(Target position records)
START

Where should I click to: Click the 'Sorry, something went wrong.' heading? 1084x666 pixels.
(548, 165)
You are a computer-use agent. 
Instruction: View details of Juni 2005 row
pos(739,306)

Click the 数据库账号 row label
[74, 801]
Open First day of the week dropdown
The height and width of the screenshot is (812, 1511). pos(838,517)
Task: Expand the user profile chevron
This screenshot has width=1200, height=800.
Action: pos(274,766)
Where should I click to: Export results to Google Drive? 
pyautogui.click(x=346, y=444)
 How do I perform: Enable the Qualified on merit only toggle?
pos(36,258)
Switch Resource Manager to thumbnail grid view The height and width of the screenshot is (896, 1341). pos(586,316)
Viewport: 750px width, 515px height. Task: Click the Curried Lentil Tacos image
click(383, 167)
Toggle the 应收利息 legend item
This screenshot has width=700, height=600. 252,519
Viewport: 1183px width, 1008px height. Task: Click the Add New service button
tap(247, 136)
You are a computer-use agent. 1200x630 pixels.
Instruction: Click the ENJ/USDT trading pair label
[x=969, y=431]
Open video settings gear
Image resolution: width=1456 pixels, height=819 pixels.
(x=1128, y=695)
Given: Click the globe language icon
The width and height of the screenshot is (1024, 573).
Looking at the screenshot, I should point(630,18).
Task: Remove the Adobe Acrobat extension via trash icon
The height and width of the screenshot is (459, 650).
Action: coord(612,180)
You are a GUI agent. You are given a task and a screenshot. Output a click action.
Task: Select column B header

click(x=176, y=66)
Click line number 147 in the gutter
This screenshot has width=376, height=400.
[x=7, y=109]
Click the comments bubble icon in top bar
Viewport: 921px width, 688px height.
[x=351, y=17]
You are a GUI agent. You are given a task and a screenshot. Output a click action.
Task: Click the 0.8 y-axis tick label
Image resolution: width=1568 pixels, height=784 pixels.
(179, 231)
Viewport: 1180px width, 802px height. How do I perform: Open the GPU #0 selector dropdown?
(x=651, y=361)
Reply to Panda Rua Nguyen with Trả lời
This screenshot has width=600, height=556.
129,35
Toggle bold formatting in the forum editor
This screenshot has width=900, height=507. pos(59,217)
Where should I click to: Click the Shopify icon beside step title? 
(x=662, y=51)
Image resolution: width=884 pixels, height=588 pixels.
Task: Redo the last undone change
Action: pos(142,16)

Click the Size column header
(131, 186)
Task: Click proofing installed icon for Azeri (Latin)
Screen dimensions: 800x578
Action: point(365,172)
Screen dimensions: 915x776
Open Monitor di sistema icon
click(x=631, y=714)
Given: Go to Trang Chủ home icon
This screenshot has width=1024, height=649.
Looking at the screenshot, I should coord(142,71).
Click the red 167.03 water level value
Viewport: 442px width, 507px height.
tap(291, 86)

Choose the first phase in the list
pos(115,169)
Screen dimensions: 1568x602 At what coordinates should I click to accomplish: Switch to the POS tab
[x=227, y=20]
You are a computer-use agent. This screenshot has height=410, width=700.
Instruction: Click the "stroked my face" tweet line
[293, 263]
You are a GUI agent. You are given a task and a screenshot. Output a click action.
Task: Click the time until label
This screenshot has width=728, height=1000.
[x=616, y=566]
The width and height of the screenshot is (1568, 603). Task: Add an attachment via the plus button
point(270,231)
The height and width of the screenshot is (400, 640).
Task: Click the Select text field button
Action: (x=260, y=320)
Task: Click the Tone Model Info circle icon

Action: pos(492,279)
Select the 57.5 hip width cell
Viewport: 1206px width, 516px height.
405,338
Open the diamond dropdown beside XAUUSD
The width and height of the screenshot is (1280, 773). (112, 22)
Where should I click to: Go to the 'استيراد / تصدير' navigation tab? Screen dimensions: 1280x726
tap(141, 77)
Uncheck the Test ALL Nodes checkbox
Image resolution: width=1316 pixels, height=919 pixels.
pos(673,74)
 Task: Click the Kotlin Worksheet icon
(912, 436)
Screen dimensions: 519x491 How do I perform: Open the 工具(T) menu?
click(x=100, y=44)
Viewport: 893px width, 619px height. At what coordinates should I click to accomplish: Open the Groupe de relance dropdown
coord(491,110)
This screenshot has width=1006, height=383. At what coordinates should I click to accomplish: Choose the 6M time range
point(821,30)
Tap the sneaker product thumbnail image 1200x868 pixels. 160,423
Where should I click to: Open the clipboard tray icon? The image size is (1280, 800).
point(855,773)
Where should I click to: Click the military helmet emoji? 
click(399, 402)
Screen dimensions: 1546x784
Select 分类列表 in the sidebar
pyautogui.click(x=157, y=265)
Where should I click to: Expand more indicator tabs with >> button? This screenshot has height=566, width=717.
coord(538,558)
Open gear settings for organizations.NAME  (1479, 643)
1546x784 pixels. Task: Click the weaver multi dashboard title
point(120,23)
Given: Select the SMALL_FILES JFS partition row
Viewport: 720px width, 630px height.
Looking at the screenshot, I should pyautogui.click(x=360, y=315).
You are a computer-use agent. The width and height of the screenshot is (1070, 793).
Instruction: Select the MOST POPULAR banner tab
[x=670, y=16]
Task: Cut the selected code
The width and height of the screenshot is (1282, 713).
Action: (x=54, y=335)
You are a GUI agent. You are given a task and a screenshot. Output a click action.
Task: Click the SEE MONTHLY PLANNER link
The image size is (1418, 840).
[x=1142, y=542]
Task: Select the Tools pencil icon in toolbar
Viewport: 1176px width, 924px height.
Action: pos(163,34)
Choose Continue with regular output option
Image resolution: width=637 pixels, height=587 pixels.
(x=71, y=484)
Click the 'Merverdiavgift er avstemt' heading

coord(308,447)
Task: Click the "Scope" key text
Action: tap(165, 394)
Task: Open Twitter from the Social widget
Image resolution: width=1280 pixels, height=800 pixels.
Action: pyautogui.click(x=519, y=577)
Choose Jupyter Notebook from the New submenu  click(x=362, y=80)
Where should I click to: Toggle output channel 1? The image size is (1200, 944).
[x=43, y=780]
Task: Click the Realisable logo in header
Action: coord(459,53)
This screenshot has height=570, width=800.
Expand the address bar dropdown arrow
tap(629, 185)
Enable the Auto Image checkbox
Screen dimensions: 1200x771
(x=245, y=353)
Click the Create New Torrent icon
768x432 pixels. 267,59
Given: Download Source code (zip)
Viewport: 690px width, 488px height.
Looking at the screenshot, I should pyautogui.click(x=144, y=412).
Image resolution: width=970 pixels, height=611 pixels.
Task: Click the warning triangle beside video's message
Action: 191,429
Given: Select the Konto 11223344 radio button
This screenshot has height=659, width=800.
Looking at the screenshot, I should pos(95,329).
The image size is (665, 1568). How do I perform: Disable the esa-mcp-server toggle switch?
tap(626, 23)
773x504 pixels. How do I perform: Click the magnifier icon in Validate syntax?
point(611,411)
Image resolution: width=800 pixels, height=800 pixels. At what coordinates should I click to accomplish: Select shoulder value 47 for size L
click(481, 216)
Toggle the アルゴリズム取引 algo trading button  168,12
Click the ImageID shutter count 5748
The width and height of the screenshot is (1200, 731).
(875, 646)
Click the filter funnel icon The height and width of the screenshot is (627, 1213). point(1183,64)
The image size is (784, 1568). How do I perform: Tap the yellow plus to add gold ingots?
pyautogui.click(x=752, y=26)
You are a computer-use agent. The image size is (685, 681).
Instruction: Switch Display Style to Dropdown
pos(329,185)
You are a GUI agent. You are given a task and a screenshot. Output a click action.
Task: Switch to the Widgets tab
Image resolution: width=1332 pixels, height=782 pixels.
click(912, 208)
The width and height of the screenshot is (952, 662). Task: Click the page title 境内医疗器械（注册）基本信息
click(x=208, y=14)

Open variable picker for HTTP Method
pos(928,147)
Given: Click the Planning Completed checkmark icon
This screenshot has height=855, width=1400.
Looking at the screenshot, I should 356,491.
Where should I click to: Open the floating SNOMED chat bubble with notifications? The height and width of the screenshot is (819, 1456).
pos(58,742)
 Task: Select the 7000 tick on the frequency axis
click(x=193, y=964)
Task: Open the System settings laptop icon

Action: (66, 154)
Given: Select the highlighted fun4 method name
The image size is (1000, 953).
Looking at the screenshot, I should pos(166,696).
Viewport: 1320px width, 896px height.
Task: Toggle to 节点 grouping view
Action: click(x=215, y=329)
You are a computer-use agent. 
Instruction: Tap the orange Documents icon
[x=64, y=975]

END

Copy the stretch of entries from the line containing "Task: Select the 7000" through the line containing "Action: (66, 154)", swapping "frequency axis" for "horizontal axis" and leaving everything else unchanged.

 Task: Select the 7000 tick on the horizontal axis
click(x=193, y=964)
Task: Open the System settings laptop icon

Action: (66, 154)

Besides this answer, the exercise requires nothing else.